First to break the morning stillness is the drumming and wik-wik-wik of a flicker, muffled somewhat by a thick clump of alder and cedars. A band-tailed pigeon at the top of the tall birch, its regular spot for years now, joins in, softly cooing its two-note song.
Somewhere up in the honey locust a Pacific slope flycatcher comes in next with its high-pitched but nearly inaudible suh-weet-tsik. Then, seemingly out of nowhere, I hear the fast, whirring wingbeats of an Anna’s hummingbird. First it checks me out, circling me, stopping and tsk-ing every couple of seconds, then dives into the bright red crocosmias.
In the distance a robin tries to break into his cheerily-cheerup song but suddenly switches to a whinny in alarm, perhaps after sighting a marauding cat. Nothing says danger like a robin’s panicked whinny.
The soundscape continues to fill up. Straight ahead, up in the firs, a crow checks in, a harsh rising-falling caw repeated three times. I can almost picture it, its head bobbing with every caw. And I can hear a red-breasted sapsucker pecking at the bark of the tall birch, looking for a breakfast of insects. The birch and the walnut in the yard are its favorite trees; the holes it makes can damage the thin-barked birch, but the tree has been around for at least 30 years and it’s still going strong. Or so I tell myself.
All of that in the first 10 minutes after walking outside early on an overcast July morning, coffee in hand, for my daily dose of early hour magic. Morning people really have all the fun.
It was nothing like the legendary dawn chorus in the spring, of course—that time when male songbirds belt out their best to claim and defend their territory and attract mates, or as animal behavior expert Tim Birkhead describes it in “Bird Sense,” to send out a long-distance signal that says “keep out” to other males and “come in” to females. On the other hand, it was a perfect time for paying attention to the many other sounds birds make.
Songs are at the top of the list of the rich repertoire of bird vocalizations. Heard generally only during breeding, they vary in complexity and are normally repeated, usually in the same form. The song of the band-tailed pigeon, for example, is a gentle cooing phrase that starts out with an introductory note and is followed by several nearly identical two-note segments, a high note and a slightly longer lower note. The band-taileds around my house sing those two-note segments no more than five times each, then pause for about 10 to 15 seconds before they start the whole phrase over again.
The diminutive and active wrens occupy the other extreme. Bewick’s wrens, year-round residents in our area, have several songs, all of which at first sound like a random jumble of harsh buzzes and flute-like trills and whistles. If you listen carefully, however, you will notice that the buzzes, trills and whistles are arranged in the same sequence in each phrase. The phrases are sung loudly at a fast tempo and are repeated endlessly with very short breaks in between. That behavior can help distinguish Bewick’s wrens from song sparrows, whose song can sound similar.

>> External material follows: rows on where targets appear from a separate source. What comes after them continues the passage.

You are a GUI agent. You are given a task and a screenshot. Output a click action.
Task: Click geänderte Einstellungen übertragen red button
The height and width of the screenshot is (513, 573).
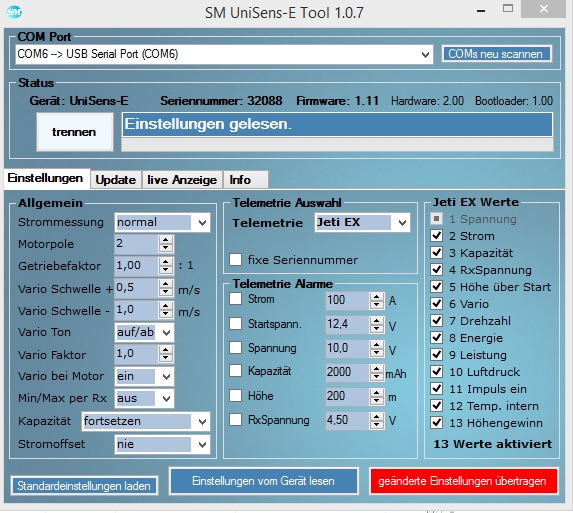pyautogui.click(x=463, y=481)
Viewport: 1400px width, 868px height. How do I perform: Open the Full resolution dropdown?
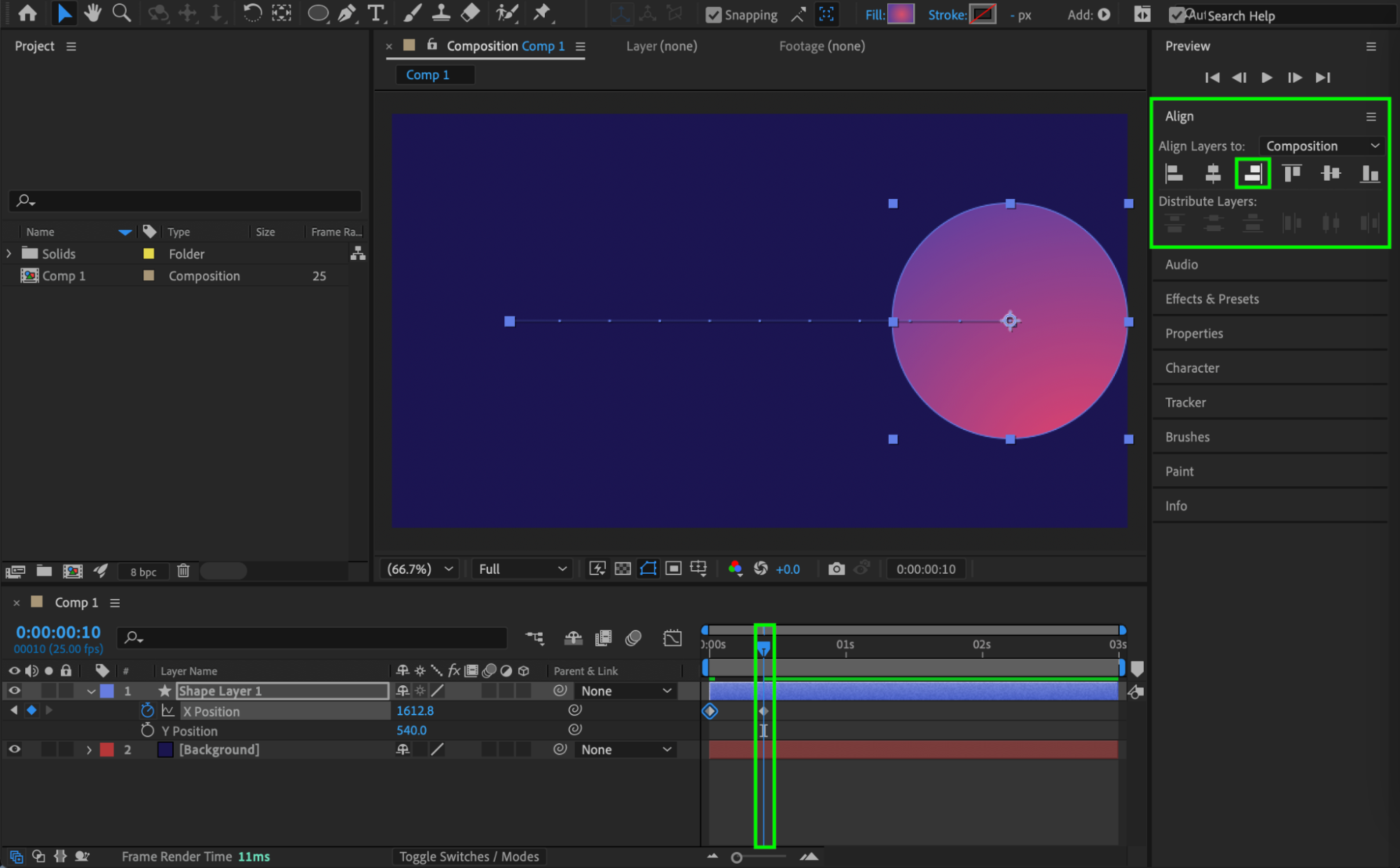(x=522, y=569)
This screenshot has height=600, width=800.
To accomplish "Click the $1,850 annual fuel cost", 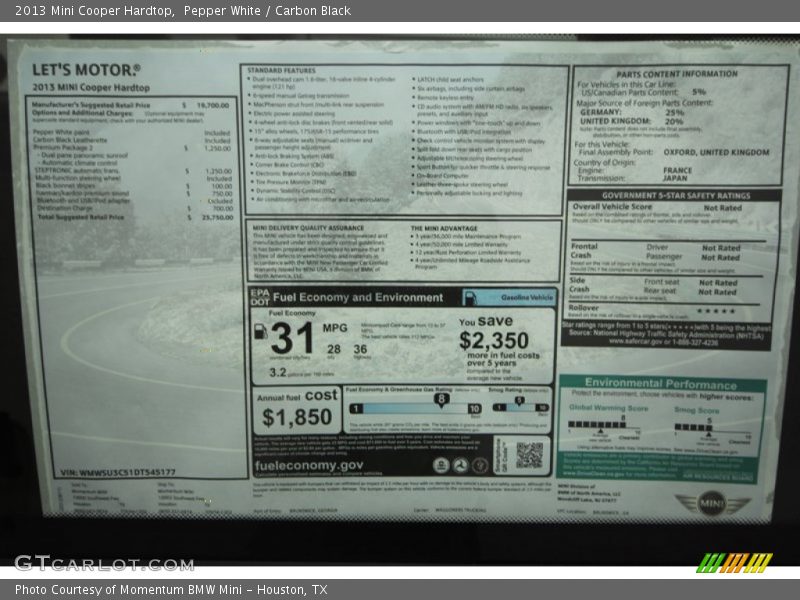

Woodpeckers use drumming the same way songbirds use songs, to claim and defend territory and to attract mates. Just like songs, drumming phrases are repeated. Each woodpecker’s drumming is different; they vary in speed, loudness and overall pattern. The northern flicker’s drumming is more rapid and is often interspersed with a series of loud wik-wik-wik notes. That of the pileated woodpecker is a little slower and can echo in the woods. The drumming of the red-breasted sapsucker is hard to miss: it starts at a fast tempo and then slows down to a stop. All three species are common in our area.
Unlike songs, calls can be heard any time. They are shorter sounds birds make in specific situations, for example to alert other birds or to threaten and scold a predator, to stay in contact in flight or while they’re foraging or socializing. But we don’t always know what calls are used for. You’ve probably heard the harsh, loud calls of crows as they gather each evening before flying to their roosting sites, and you may have picked up the softer, gentler sounds they make at other times in smaller groups. What exactly the sounds mean we don’t know with any certainty.
So next time you get a chance go outside early in the morning, be quiet and listen. Birds have a lot to say, and they say most of it when the day is still young.
Joseph Pentheroudakis is an artist, naturalist and avid birder who writes from Herron Island.